Textauszug
○ ○ ○ ○

All diesen Vorgehensweisen ist gemein, dass sie erstens als Einzelprojekte verstanden werden und zweitens ausgehend von konkreten Anforderungen einem vorgegebenen Projektziel zustreben. Auch wenn dabei Schleifen und Rückkopplungen sowohl vorgesehen sind als natürlich auch vorkommen, unterstützen diese Vorgehensweisen in erster Linie einen sukzessiven Aufbau von zusätzlichen Funktionalitäten. Diese Funktionalitäten werden üblicherweise in einem oder wenigen Releases ausgeliefert und so im Betrieb stabilisiert, dass sie zuverlässig und robust laufen.

Derartige Vorgehensmodelle spiegeln die Realität der KI-Projekte, wie etwa im Data-Science-Prozess-Modell [Sch20] beschrieben, nur ungenügend. Der darüber hinausgehende dauerhafte Betrieb, insbesondere eines ganzen Portfolios von KI-Anwendungen, wird bei allen Vorgehensweisen eher am Rande betrachtet.

Entwicklung und Betrieb einer KI-Anwendung folgen anderen Regeln als die einer normalen Anwendung. Obwohl natürlich auch hinter einem KI-Vorhaben eine Geschäftsanforderung steckt, ist die Art der Umsetzung wegen des noch unbekannten Verhaltens des verwendeten Trainingsdaten-Korpus zu Beginn völlig offen. Statt also eine spezifische Funktionalität aufzubauen, geht es eher darum, verschiedene, Code-seitig meist schon existierende Optionen systematisch auf ihre Eignung zu untersuchen bzw. zu optimieren.

Die Konsequenz daraus ist, dass – obwohl ein fertiges KI-Modell letztlich natürlich auch Software ist – typische Softwareentwicklung zunächst eine untergeordnete Rolle spielt. Die Data Scientists fügen bestehende Code-Komponenten zusammen, wobei ihre Aufmerksamkeit darauf liegt, in kurz getakteten Iterationen die grundsätzliche Eignung der verwendeten Verfahren mit den verfügbaren Trainingsdaten zu prüfen oder in einem nachgelagerten Schritt die Leistungsfähigkeit des Modells durch Parameter-Tuning systematisch zu verbessern. Sie verwenden oft „bequeme“ Softwarewerkzeuge, wie Pandas und SciKit-learn, die oft nicht für einen produktiven Betrieb optimiert sind. Wenn ein Modell die Anforderungen in Bezug auf Vorhersagequalität erfüllt und der Data Scientist damit seine Arbeit als getan sieht, hat die dann vorliegende Software in der Regel nicht einen Produktionsstandard im Sinne von robust, performant und sicher. Problematischer noch ist, dass die Software kaum Anknüpfungspunkte für ein systematisches Refactoring bietet, weil beispielsweise kein umfassendes Portfolio von Testfällen existiert.

○ ○ ○ ○

Angezeigte Zeilen
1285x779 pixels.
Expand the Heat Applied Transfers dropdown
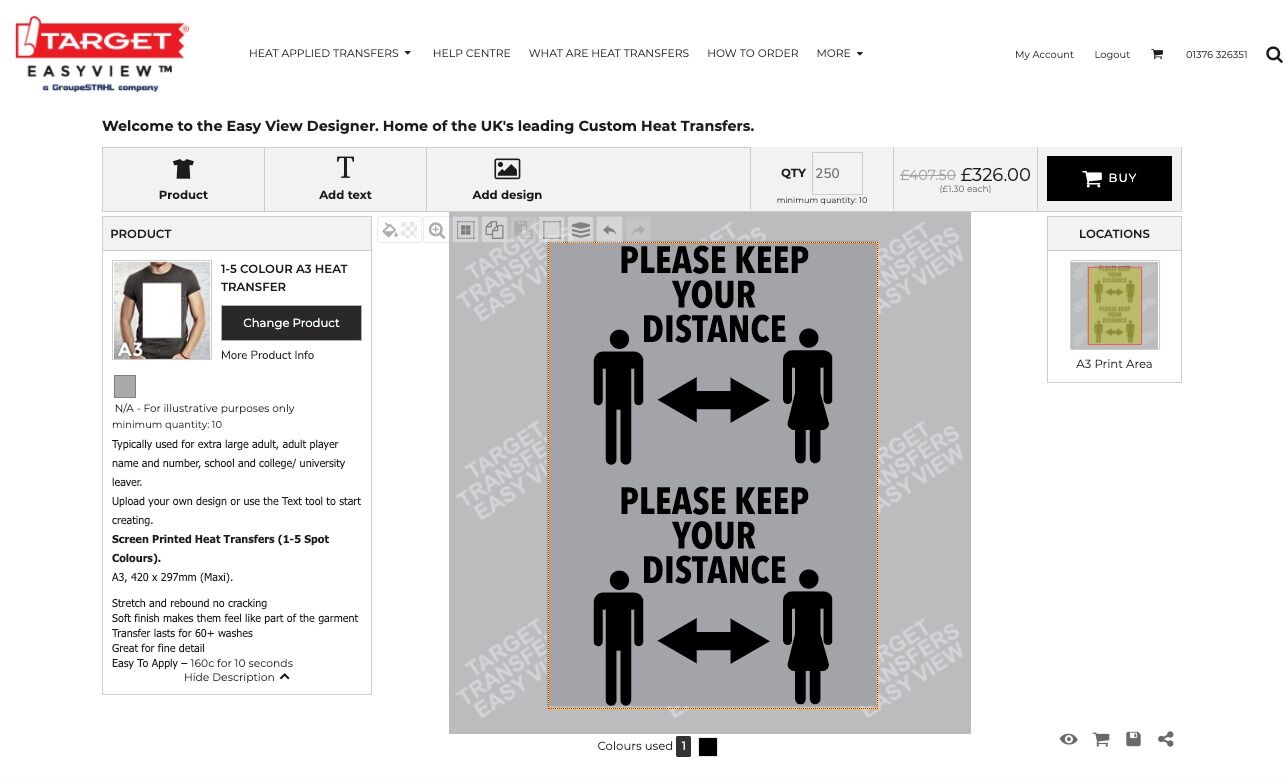(330, 53)
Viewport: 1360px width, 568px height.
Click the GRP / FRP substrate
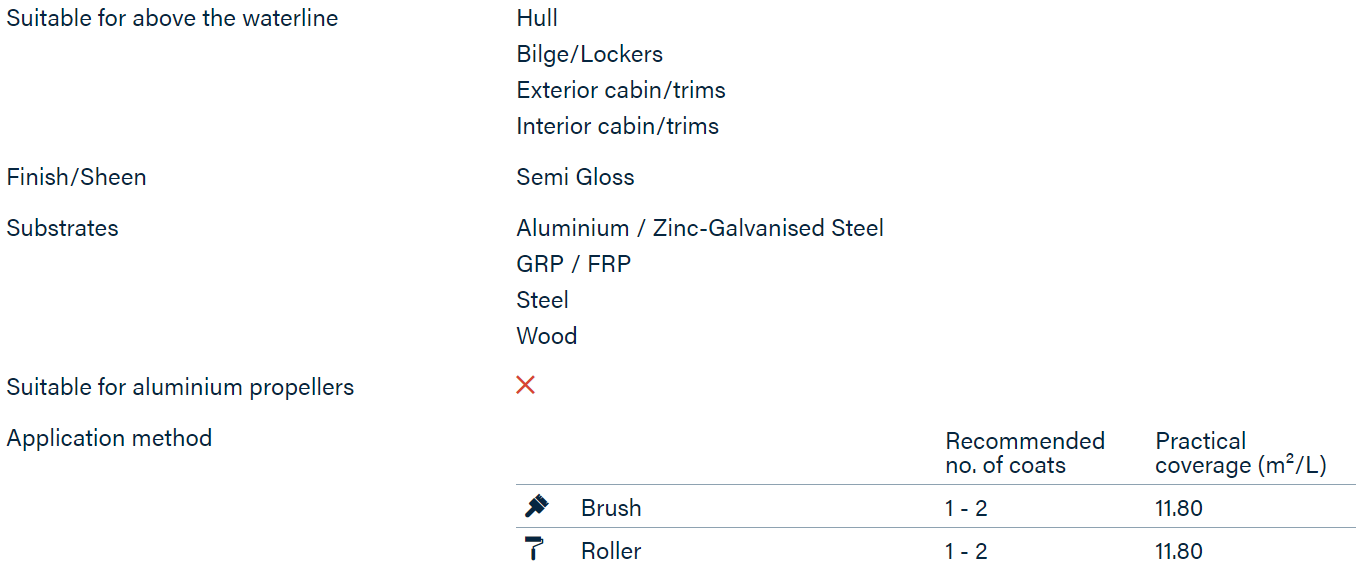click(574, 264)
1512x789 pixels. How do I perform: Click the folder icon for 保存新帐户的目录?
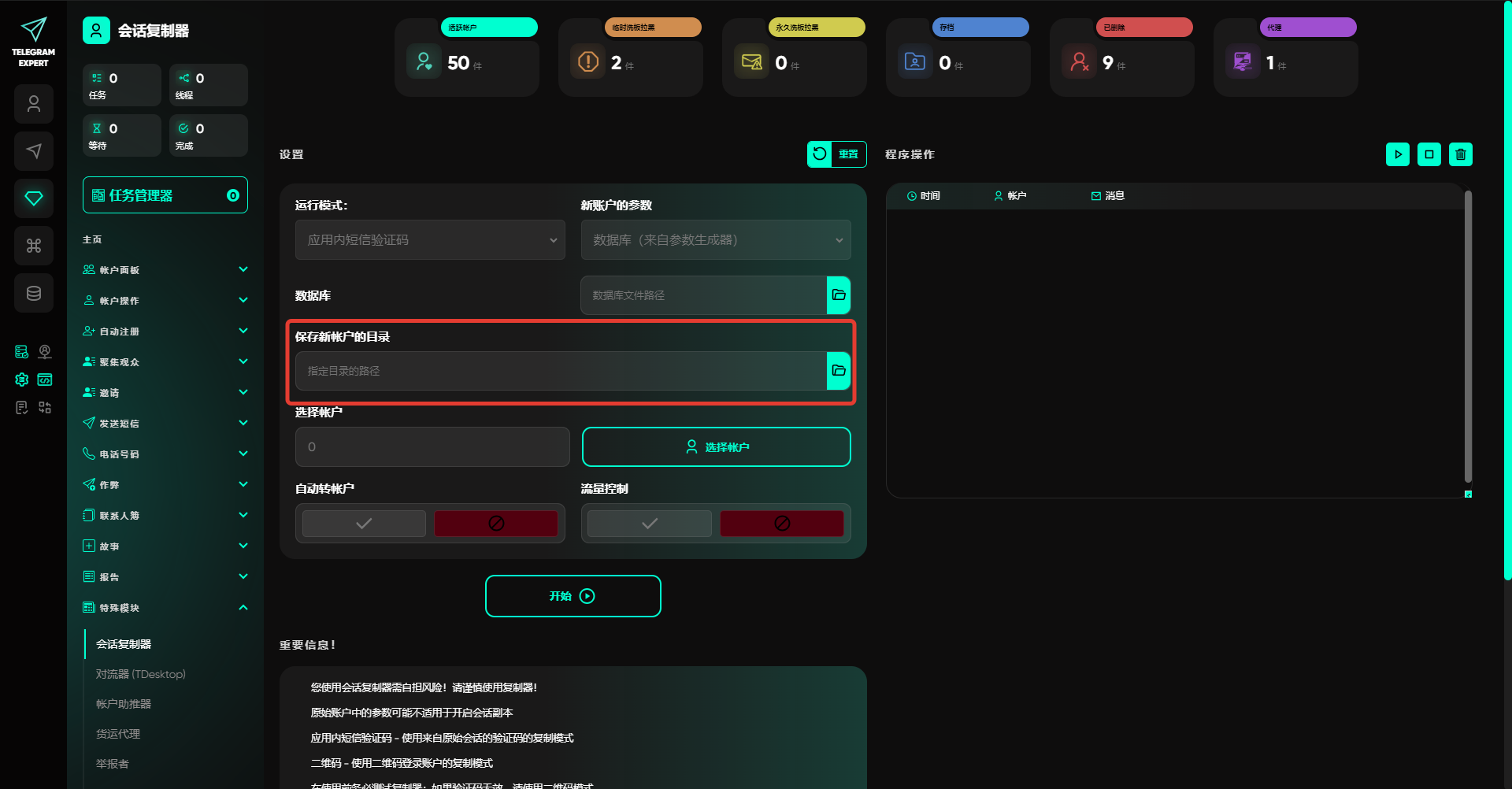click(x=839, y=371)
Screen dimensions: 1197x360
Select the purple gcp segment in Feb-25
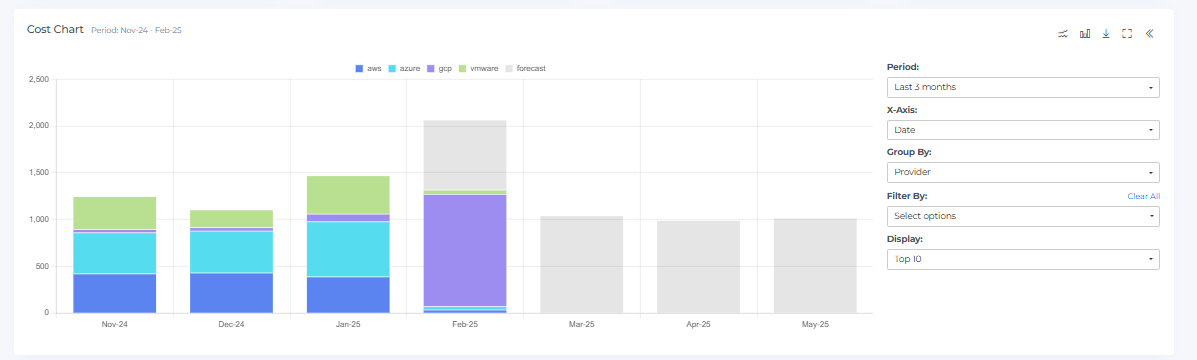tap(465, 250)
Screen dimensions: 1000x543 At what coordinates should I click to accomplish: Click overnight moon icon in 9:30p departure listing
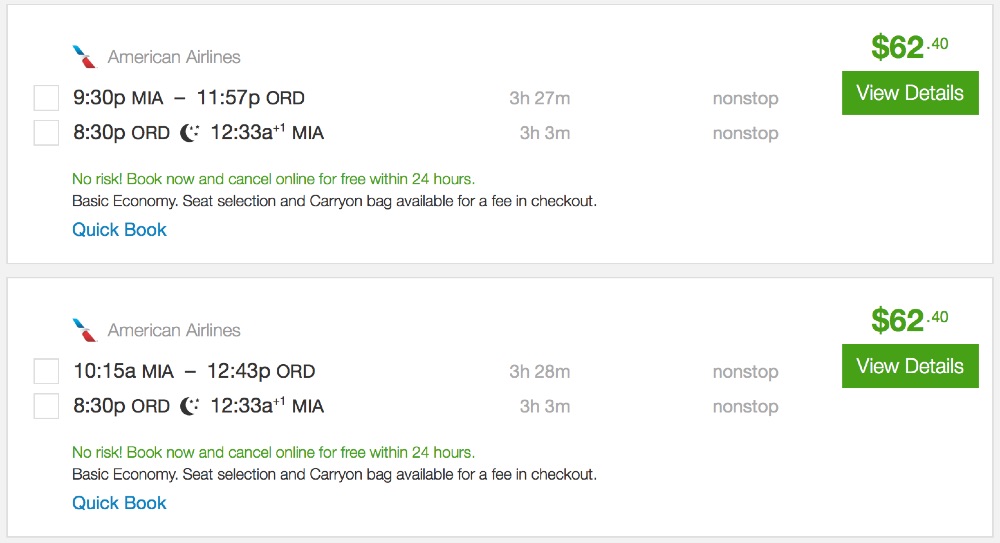(x=190, y=133)
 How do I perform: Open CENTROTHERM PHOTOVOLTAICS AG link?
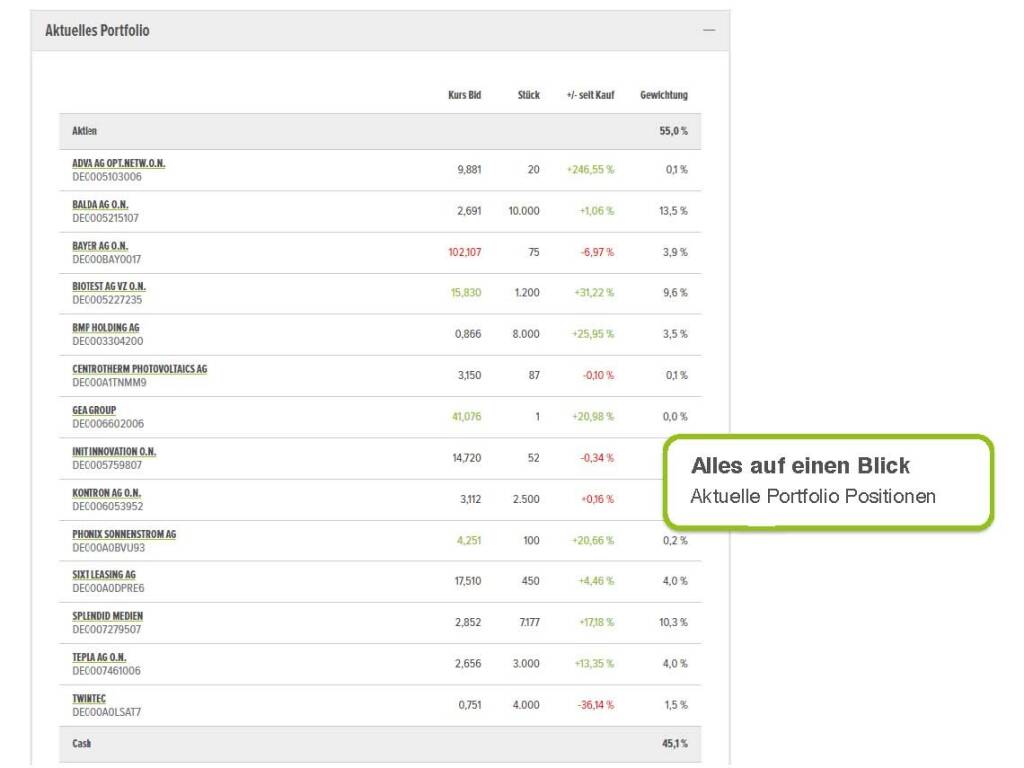(x=139, y=369)
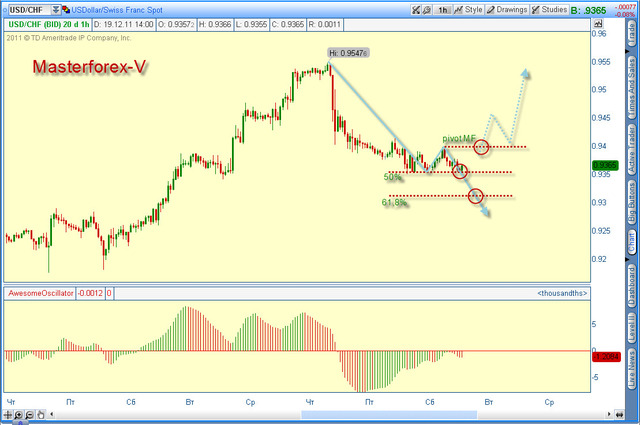Click the horizontal time scrollbar thumb
Image resolution: width=640 pixels, height=425 pixels.
pyautogui.click(x=389, y=415)
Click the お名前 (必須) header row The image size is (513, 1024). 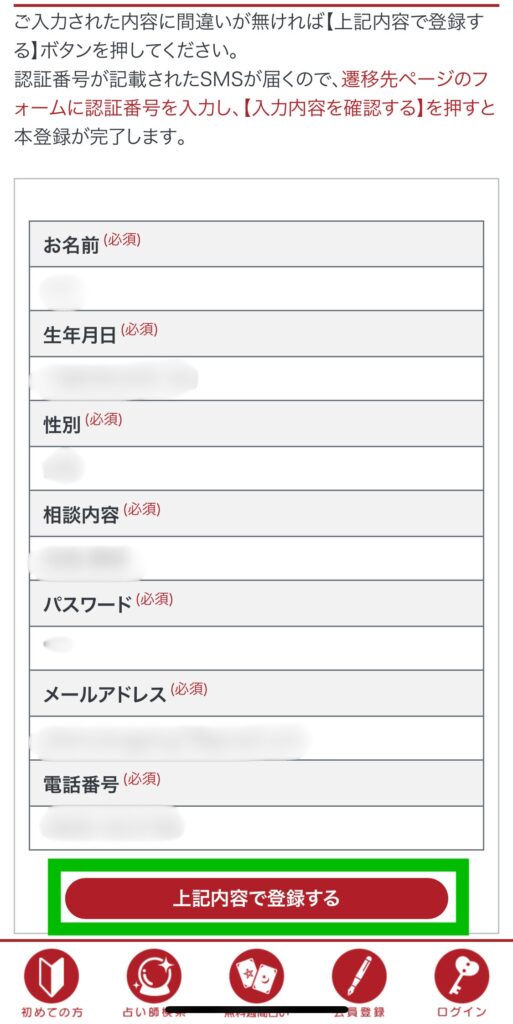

○ ○ ○ ○

Aufgabenstellung
Welche Eigenschaften nennt der Textauszug als Merkmale eines Produktionsstandards für Software? Zähle sie alle auf. Die Zeilen stehen in keinem Zusammenhang mit dem Textauszug.

Antwort
robust, performant, sicher